Wire formats - comparison & benchmarking

Every time we want to send data from one system to another over network, or to a file, we have to somehow represent it in bytes, this is achieved by data encoding. It's a translation of in-memory objects to byte sequences and vice versa.

This article will present several formats by comparing their performance and considering basic ease of use. Alongside benchmarking the goal is to find a suitable serialization method for my distributed system communication, it should be reasonably fast and must seamlessly integrate between multiple subsystems written in Java, Python and Rust.

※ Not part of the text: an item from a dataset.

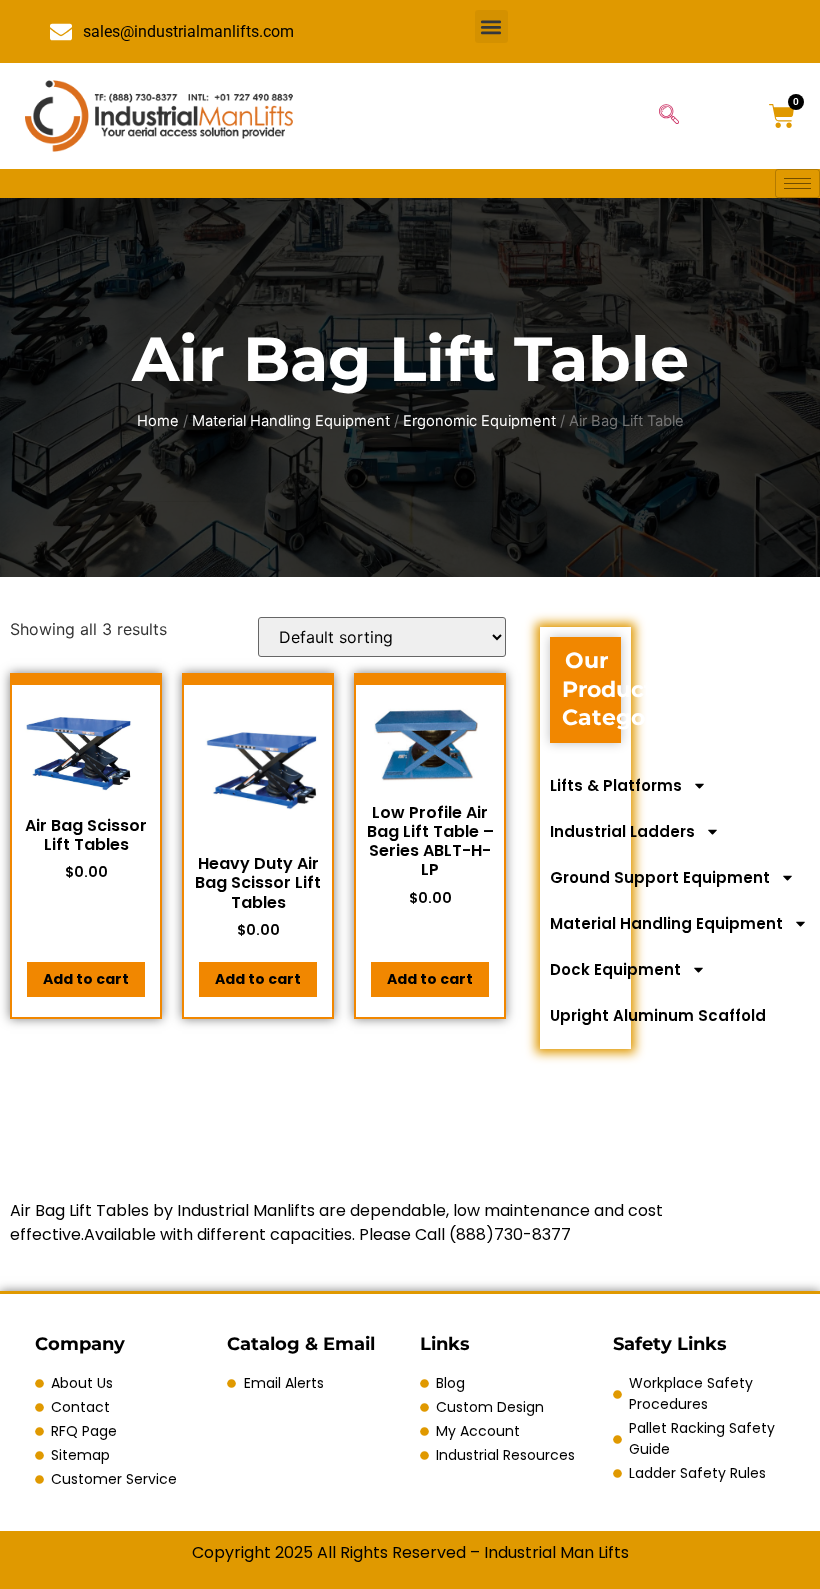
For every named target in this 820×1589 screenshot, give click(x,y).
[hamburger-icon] (797, 183)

Given that applications evolve it's reasonable to assume that our communication will evolve as well, on top of it might not be possible to update all systems at once, and we may be forced to do a rolling-update. For such scenarios it's vital to analyze how schema can evolve. Fortunately for me this is considered a second-tier requirement at the moment - but for anyone interested I suggest taking a look at Martin Kleppmann 'Designing Data-Intensive Applications' chapter 4, or his excellent post about it.

Methodology

I'm going to compare simple scenarios like serialization, deserialization and sometimes special combinations using provided Java clients for each respective format.

Micro-benchmarking is notoriously tricky to get right, and even when we get it right it's hard to draw correct conclusions. On top of that, I'm using a JVM-based language that makes it even worse. Profiling is a must, even with these simple benchmarks I had to profile the code to weed out quite a few obvious problems.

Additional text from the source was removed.